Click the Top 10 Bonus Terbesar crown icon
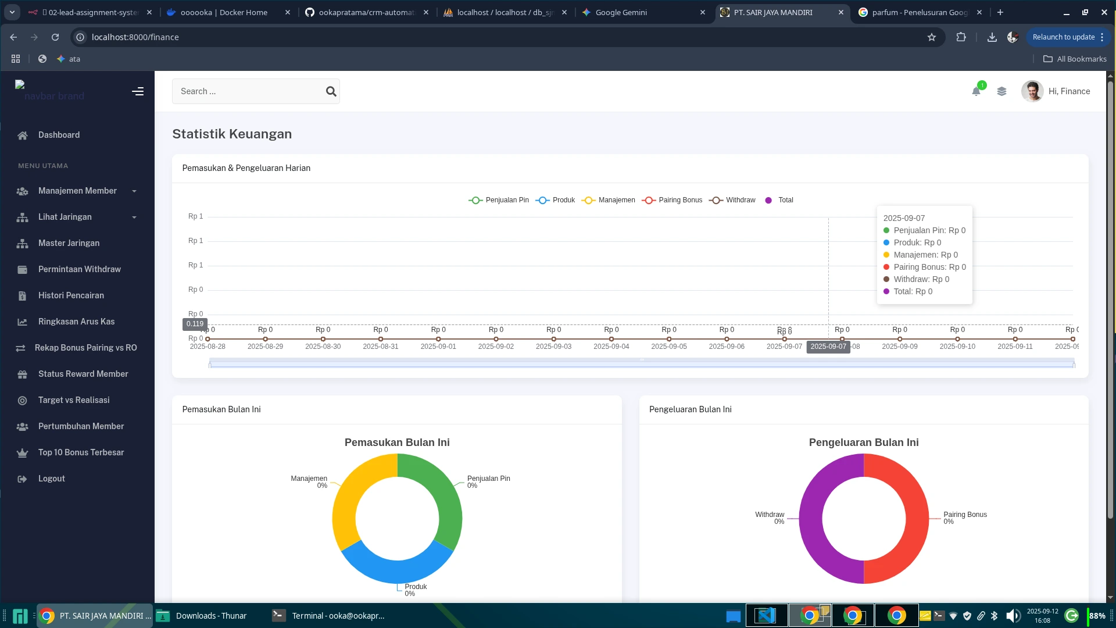 point(23,453)
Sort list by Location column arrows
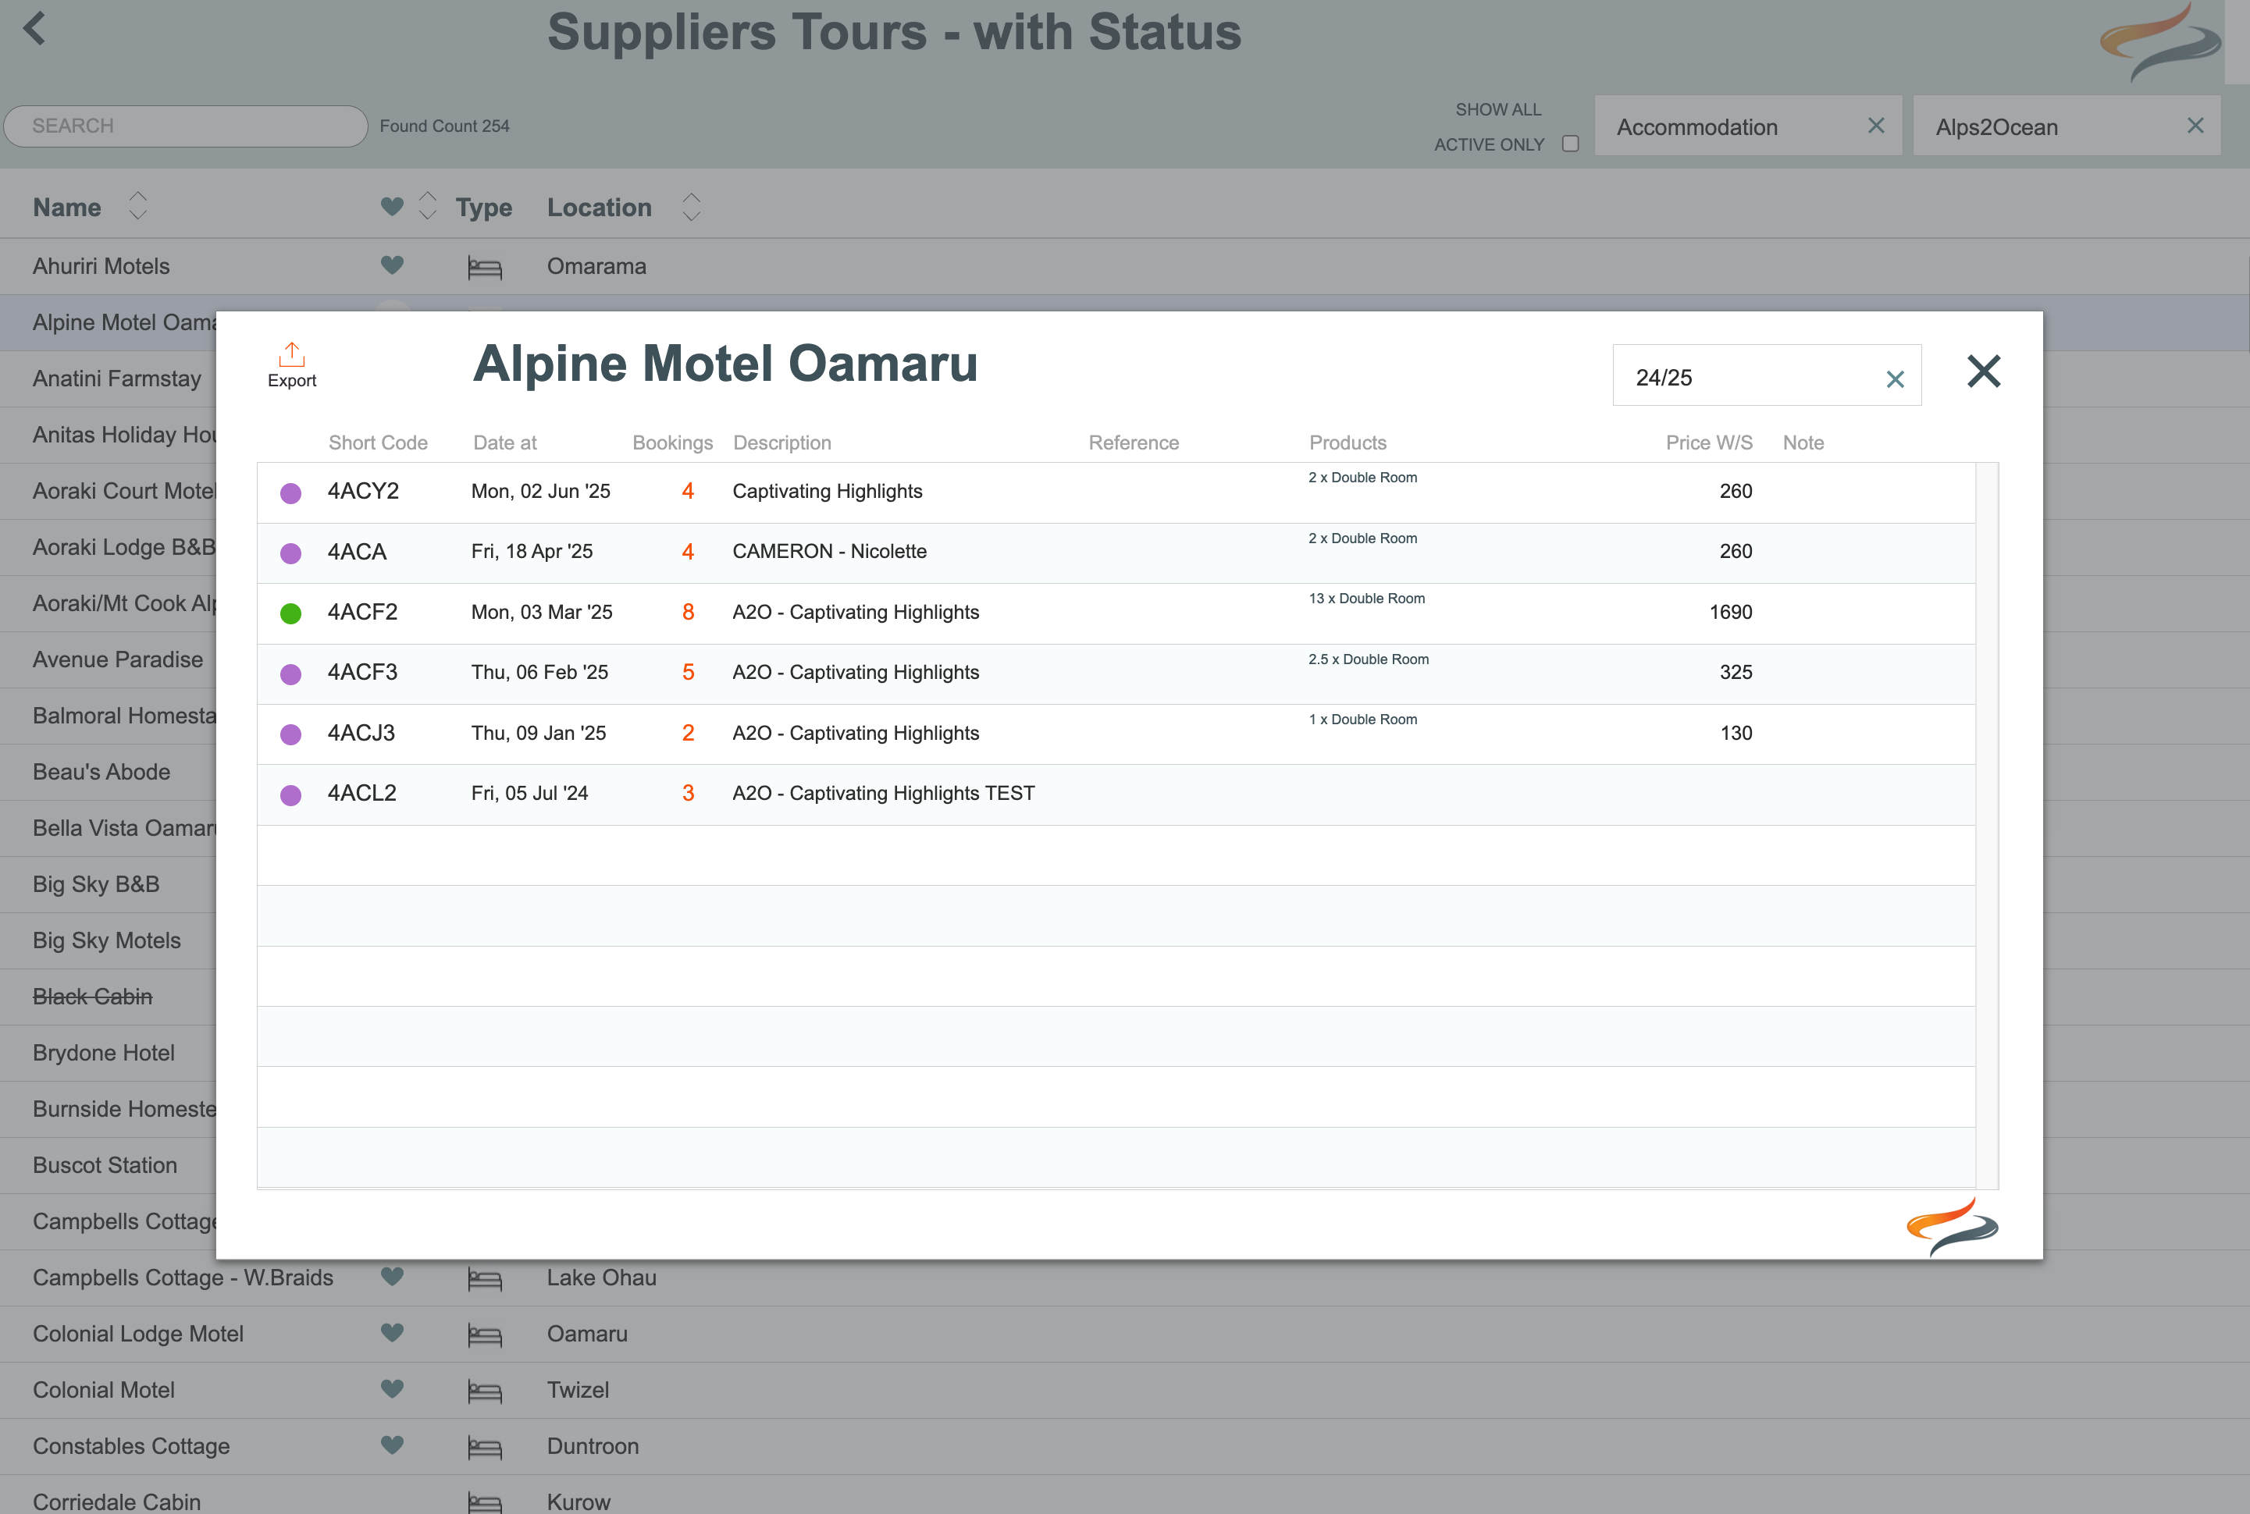This screenshot has height=1514, width=2250. 690,206
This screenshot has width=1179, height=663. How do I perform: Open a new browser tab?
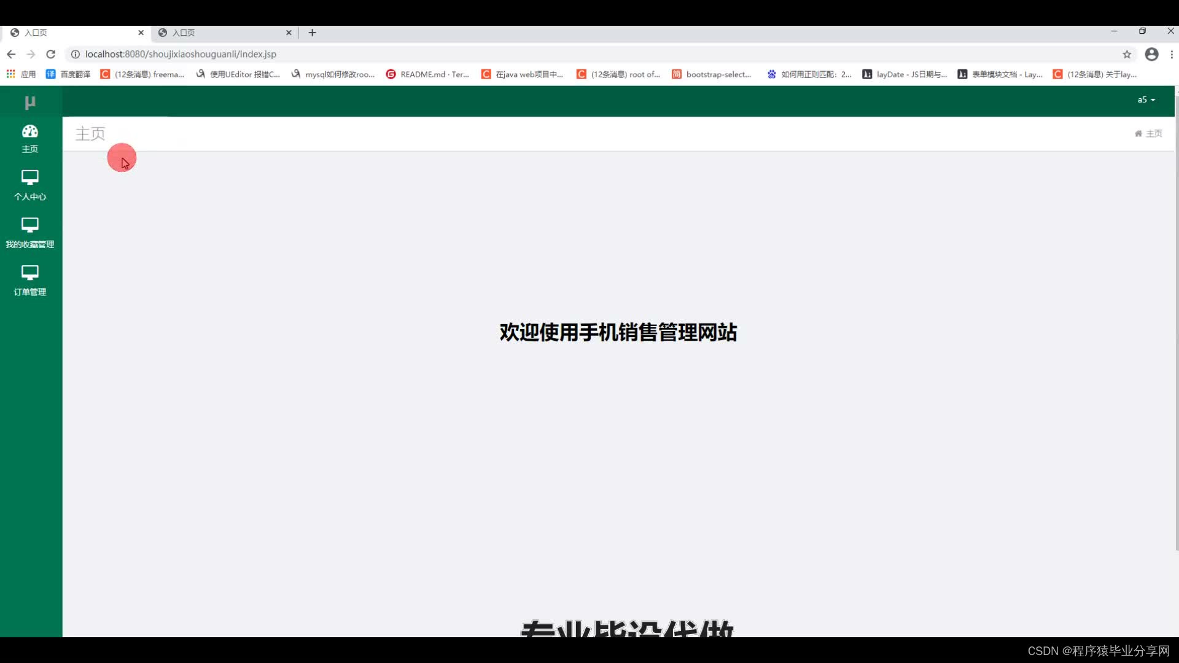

--------------------

== What you will do ==
Set down exactly, line for line, the data from the line that contains "Sort list by Location column arrows" through its last line, keeping pictures out.

== Answer to this problem ==
Sort list by Location column arrows
This screenshot has height=1514, width=2250. 690,206
This screenshot has width=1179, height=663. How do I perform: Open a new browser tab?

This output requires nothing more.